Extracted entries:
- - -
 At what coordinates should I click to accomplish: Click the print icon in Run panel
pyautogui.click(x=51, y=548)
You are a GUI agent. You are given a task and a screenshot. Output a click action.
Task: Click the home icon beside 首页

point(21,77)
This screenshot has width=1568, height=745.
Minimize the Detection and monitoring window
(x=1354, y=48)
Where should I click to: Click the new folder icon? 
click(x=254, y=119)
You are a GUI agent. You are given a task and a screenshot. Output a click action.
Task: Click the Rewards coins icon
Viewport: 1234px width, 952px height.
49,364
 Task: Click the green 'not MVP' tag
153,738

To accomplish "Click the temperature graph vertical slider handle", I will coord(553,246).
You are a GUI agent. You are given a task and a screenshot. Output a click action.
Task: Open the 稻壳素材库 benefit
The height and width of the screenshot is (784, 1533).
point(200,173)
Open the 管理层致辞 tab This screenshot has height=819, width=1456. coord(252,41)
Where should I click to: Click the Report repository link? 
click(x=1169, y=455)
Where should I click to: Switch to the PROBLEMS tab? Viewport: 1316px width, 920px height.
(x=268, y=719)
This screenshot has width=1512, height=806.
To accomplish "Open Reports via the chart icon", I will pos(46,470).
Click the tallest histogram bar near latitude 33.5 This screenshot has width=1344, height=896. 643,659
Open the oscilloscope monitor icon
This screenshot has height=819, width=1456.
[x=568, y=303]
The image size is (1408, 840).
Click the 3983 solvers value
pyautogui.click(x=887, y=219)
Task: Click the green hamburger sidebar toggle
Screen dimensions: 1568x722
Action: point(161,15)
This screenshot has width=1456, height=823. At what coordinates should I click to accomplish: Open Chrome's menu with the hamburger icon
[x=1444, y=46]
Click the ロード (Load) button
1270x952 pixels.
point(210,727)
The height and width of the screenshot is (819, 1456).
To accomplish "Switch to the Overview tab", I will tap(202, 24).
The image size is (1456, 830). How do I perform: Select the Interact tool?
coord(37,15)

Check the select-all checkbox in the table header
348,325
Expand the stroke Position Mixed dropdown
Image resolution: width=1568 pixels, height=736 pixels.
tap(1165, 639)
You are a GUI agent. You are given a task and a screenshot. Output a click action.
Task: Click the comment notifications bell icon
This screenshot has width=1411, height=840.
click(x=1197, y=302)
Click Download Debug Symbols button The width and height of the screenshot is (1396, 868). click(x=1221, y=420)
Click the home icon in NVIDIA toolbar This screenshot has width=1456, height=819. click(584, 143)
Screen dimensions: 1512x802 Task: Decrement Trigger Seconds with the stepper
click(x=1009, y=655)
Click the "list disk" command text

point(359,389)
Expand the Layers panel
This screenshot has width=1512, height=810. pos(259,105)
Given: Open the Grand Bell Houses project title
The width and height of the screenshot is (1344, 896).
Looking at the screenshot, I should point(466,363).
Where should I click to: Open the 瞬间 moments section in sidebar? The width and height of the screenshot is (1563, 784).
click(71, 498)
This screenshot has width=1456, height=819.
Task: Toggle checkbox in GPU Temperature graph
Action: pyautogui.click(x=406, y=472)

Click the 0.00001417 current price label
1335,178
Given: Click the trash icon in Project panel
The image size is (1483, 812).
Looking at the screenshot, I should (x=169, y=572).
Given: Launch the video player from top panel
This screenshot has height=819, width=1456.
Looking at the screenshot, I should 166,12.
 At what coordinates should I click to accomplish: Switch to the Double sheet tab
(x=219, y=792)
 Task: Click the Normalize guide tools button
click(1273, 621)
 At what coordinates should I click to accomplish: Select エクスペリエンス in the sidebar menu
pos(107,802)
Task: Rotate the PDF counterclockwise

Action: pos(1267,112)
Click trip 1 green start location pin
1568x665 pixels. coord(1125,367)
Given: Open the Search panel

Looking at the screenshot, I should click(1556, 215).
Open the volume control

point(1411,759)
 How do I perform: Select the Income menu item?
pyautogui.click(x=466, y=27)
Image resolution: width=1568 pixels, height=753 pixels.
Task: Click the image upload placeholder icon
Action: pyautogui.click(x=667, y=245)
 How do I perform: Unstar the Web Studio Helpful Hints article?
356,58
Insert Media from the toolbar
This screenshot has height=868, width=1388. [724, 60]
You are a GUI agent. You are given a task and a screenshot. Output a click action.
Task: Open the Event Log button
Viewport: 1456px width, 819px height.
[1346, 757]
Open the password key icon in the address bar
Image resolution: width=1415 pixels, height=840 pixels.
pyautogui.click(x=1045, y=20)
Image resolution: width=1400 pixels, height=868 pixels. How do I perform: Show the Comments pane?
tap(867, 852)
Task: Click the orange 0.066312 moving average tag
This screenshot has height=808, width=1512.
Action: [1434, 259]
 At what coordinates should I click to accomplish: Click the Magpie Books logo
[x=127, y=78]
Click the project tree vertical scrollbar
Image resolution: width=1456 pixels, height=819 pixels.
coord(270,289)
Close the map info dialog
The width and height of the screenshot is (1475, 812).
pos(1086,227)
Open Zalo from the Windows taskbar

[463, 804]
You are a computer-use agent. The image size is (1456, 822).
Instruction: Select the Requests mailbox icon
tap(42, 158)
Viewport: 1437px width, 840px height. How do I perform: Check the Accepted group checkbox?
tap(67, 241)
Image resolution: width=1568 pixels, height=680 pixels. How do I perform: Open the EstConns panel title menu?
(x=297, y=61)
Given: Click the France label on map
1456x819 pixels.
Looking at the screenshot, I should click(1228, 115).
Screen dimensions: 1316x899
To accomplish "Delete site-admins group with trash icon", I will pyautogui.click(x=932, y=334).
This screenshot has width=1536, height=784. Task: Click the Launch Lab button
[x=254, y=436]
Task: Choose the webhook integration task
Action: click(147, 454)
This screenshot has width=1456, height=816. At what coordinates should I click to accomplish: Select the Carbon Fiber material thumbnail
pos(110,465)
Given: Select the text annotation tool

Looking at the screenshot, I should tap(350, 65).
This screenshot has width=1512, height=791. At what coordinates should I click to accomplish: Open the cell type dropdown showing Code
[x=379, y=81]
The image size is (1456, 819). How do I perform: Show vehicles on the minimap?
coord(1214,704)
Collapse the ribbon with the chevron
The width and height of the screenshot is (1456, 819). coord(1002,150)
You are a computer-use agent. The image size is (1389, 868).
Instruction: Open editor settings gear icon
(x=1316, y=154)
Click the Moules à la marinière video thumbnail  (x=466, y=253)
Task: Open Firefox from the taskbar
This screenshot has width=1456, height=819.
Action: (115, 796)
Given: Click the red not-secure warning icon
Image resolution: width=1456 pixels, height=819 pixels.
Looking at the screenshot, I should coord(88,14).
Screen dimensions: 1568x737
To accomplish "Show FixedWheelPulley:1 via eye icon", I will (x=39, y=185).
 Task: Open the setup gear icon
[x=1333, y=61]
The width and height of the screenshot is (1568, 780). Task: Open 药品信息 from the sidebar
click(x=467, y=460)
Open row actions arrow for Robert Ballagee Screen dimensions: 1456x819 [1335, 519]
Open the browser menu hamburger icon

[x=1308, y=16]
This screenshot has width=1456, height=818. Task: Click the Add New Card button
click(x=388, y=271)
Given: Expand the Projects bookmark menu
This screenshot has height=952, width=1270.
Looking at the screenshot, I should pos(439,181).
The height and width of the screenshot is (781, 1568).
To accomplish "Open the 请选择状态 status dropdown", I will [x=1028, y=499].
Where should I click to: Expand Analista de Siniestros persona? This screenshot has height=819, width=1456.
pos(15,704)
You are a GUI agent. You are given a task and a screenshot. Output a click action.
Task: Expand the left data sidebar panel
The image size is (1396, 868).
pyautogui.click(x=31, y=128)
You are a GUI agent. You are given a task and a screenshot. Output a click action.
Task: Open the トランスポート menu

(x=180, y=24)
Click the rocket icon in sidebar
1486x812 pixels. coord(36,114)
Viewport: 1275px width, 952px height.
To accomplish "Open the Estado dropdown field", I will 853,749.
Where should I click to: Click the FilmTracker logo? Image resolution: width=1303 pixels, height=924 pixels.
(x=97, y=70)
- - -
From the records above, print exactly the lines that run from the line with "This screenshot has width=1512, height=791." to the line with "Given: Expand the Projects bookmark menu", inclusive.

This screenshot has width=1512, height=791. At what coordinates should I click to accomplish: Open the cell type dropdown showing Code
[x=379, y=81]
The image size is (1456, 819). How do I perform: Show vehicles on the minimap?
coord(1214,704)
Collapse the ribbon with the chevron
The width and height of the screenshot is (1456, 819). coord(1002,150)
You are a computer-use agent. The image size is (1389, 868).
Instruction: Open editor settings gear icon
(x=1316, y=154)
Click the Moules à la marinière video thumbnail  (x=466, y=253)
Task: Open Firefox from the taskbar
This screenshot has width=1456, height=819.
Action: (115, 796)
Given: Click the red not-secure warning icon
Image resolution: width=1456 pixels, height=819 pixels.
Looking at the screenshot, I should coord(88,14).
Screen dimensions: 1568x737
To accomplish "Show FixedWheelPulley:1 via eye icon", I will (x=39, y=185).
 Task: Open the setup gear icon
[x=1333, y=61]
The width and height of the screenshot is (1568, 780). Task: Open 药品信息 from the sidebar
click(x=467, y=460)
Open row actions arrow for Robert Ballagee Screen dimensions: 1456x819 [1335, 519]
Open the browser menu hamburger icon

[x=1308, y=16]
This screenshot has width=1456, height=818. Task: Click the Add New Card button
click(x=388, y=271)
Given: Expand the Projects bookmark menu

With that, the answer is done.